Former health ministry adviser Nikos Maniadakis made the allegation on Skai television’s primetime newscast on Wednesday, days after he was prevented from travelling to Madrid, and after prosecutors said evidence arose over his involvement in the same Novartis case. Moreover, on Thursday, less than 24 hours later, his former residence and a home where he is being temporarily hosted were searched by police.
The political opposition in the country has directly charged that the leftist-rightist Tsipras government manufactured and sustains a corruption case against a handful of prominent political rivals in order to shore up its foundering voter approval ratings heading into three elections in 2019 – an unprecedented allegation even for Greece’s rough political landscape. Maniadakis and two other “protected” witnesses, essentially informants not named by an anti-corruption prosecutor in charge of the case, have claimed that previous prime ministers, including a caretaker premier for less than a month, a finance minister and successive health ministers were “on the take” from Novartis Hellas prior to 2015.

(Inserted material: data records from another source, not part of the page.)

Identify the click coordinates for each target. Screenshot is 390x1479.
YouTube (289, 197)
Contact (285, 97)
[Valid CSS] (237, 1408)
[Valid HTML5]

The names cited by the unnamed witnesses, sans Maniadakis now, include ex-PM Antonis Samaras, current BoG Gov. Yannis Stournaras, current EU Commissioner Dimitris Avramopoulos and past health ministers, such as Andreas Loverdos and Adonis Georgiadis. Missing are Panagiotis Kouroumplis and Mariliza Xenoyanakopoulou, the former having been elected with SYRIZA since 2015 and then serving as a minister in the current government, and the latter only recently tapped to assume a Cabinet post as an out-of-Parliament appointment.
“I am a defendant because another witness loosely said I took 120,000 euros. I don’t know anyone who has engaged in an illegal action; I am a university professor, a technocrat who tried to help our country. Judicial officials persistently asked me questions about Mr. Samaras, Georgiadis and Stournaras, if I have knowledge over (illegal) payments. I denied this and I deny it, no one should be pressured to confess (to something that is false),” he said during the live newscast.
Moreover, he said judicial officials pressured him to say “what he did or did not do with various political personalities”.